Le film met en scène un long tiraillement. Ondine est partagée entre la nécessité d’honorer son serment, tuer Johanness, celui qui lui avait promis l’amour éternel, ou de vivre son histoire d’amour avec Christoph – transgressant la force du mythe. Ce dilemme se territorialise dans la ville et fait écho à la frontière invisible entre Berlin Est et Berlin Ouest : le choix entre deux Histoires irréconciliables. Christian Petzold met en place dans son film une véritable cartographie amoureuse. Un jeu subtil de métaphore architecturale se déploie lorsqu’Ondine explique à Christoph la symbolique du Humboldt Forum, réplique de l’ancien château royal rasé par la RDA. Ce monument avait fini par représenter le centre de la ville à cause de l’expansion urbaine phénoménale de Berlin au 20ème siècle. Ce centre perdu qui ne cesse d’être retrouvé est à l’image d’un peuple allemand à la recherche de son identité fragmentée. Le trajet ferroviaire effectué par Ondine pour rejoindre Christoph, vivant en périphérie de Berlin, en est la représentation la plus frappante. Ondine doit laisser sa place à Christoph, une personnification de l’Allemagne moderne, celui qui cherche, fouille les fonds boueux et déterre les secrets enfouis. Elle doit le mener vers le centre, tandis qu’il doit la ramener vers ses eaux originelles. Dans ce conte, la symbolique de la frontière est déclinée sous toutes ses formes. Frontière qui s’ouvre à travers le pont pointé du doigt au musée – poussant à Ondine à fuir le passé pour un futur plus heureux –, frontière qui disparaît lorsque la glace de l’aquarium se brise et permet aux yeux des futurs amants de se rencontrer. Frontière qui renaît éternellement à travers la vitre du train qui sépare l’union corporelle du couple. Que dire de la symbolique du métier de Christoph, scaphandrier, qui répare les soudures des canalisations sous-marines ? Fortifie-t-il cette Allemagne nouvelle qui peine à voir le jour ?

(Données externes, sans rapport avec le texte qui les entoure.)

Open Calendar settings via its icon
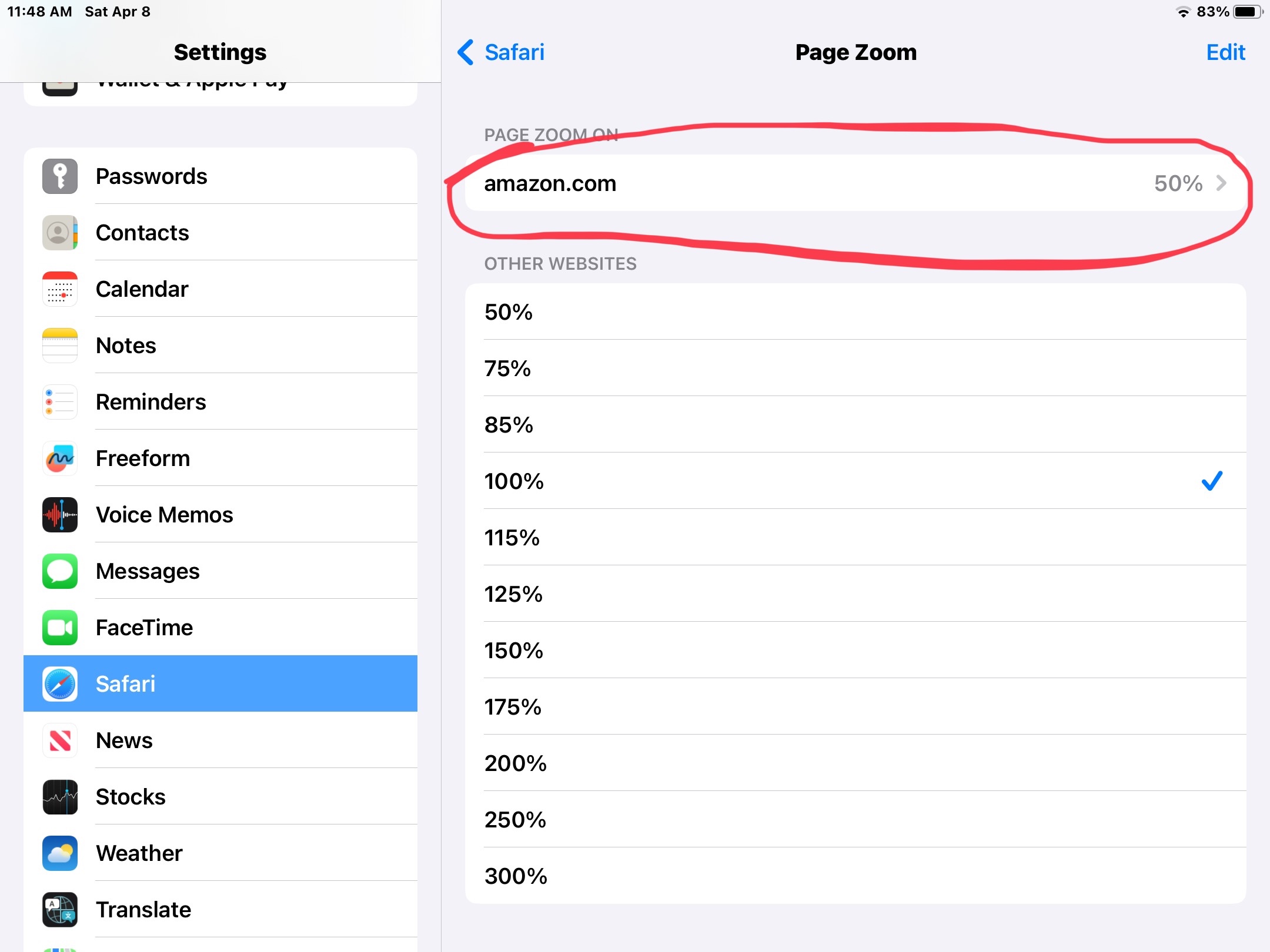The image size is (1270, 952). [x=59, y=289]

Lorsqu’il emmène Ondine sous l’eau et qu’un gros plan de leurs visages laisse place à un pont englouti où est gravé le prénom Ondine, le réseau de significations prend tout son sens. Le silure avec lequel elle nage, son métier de conférencière, la ruine aquatique : tout ceci appartient à l’ancienne légende, l’Allemagne qui n’accepte pas ses contradictions et qui les ressassent inlassablement – les nombreux monologues d’Ondine répétant ses conférences font d’elle une figure de la mémoire historique. La scène où elle demande à Christoph de la ranimer pourrait résumer le film, il doit insuffler un souffle nouveau aux récits nationaux établis, transformant ainsi la fatalité du mythe, à l’image du film-même, qui fait d’Ondine une figure sacrificielle, plus qu’une sirène vengeresse cherchant à tuer les hommes. Pourtant, pour notre plaisir, Petzold joue avec notre attente : va-t-elle oui ou non tuer l’amant qui l’a trahie, perdre la mémoire et rejouer à nouveau la fable dont elle est prisonnière ?
La réussite du film réside dans ce flirt avec le fantastique qui est uniquement traduit par des mouvements de caméra invraisemblables. Quand Ondine entre dans la piscine où elle s’apprête à noyer Johanness, la caméra semble voler sur l’eau et est bien plus avancée qu’Ondine qui n’est pas encore dans l’eau. Cet usage magique des mouvements d’appareil permet de signifier la mise en scène du mythe pour mieux nous interroger sur son lien avec la réalité. Le réalisateur nous interpelle : penses-tu réellement que ce n’est qu’une mise en scène d’un conte dont le but est purement esthétique ? Plus tôt dans l’intrigue, juste avant que l’aquarium explose, la caméra se situe dans l’eau, adoptant le point de vue d’une figurine en forme de scaphandrier dont la voix semble tonner frénétiquement dans la tête d’Ondine. Mais le doute plane : entend-elle des voix ou le fatum l’appelle-t-elle à aller tuer son ancien compagnon ? Dans un cas comme l’autre, c’est la femme à deux visages qui nous vient en tête. Atteinte de folie ou non, cette schizophrénie représente la chimère berlinoise, ville à deux têtes, qui permet à la double intrigue amoureuse de s’imprimer sur la carte urbaine. La réconciliation de Berlin avec elle-même ne peut se faire qu’à travers la fusion de cette dualité, mais les corps magnétisés des deux amants n’y feront rien. Pour que Christoph vive, Ondine doit respecter le mythe, tuer Johanness et s’enfoncer dans les eaux froides – métaphore du Léthé, fleuve de l’oubli.

La dernière scène montre Christoph s’enfonçant dans les ondes noires à la recherche de sa bien aimée disparue. Elle apparaît tel un fantôme, la peau blanchie par l’eau gelée du lac. Ils s’enlacent et forment pendant un instant une statue de marbre, des amants figés pour l’éternité. Elle le relâche et s’enfuie dans les profondeurs. Refusant de faire de son héroïne une figure de l’amante vengeresse, emmenant son bien aimé dans les tréfonds, Christian Petzold fait d’Ondine une figure de la libération, celle qui sait qu’elle a été aimée pour ce qu’elle était. Elle préfère le laisser retrouver sa femme enceinte et son avenir, donnant ainsi naissance à une nouvelle figure du peuple allemand, celui ayant renoué avec son passé, un passé refusant l’amnistie. En ravivant la légende d’Ondine en la modifiant, en l’actualisant, Christian Petzold amène le spectateur à regarder le passé historique autrement et à se demander ce dont on peut tirer de tout ce qui fonde nos sociétés – histoires et Histoire, figures mythiques ou récits légendaires – pour mieux affronter le présent et tout simplement continuer à vivre.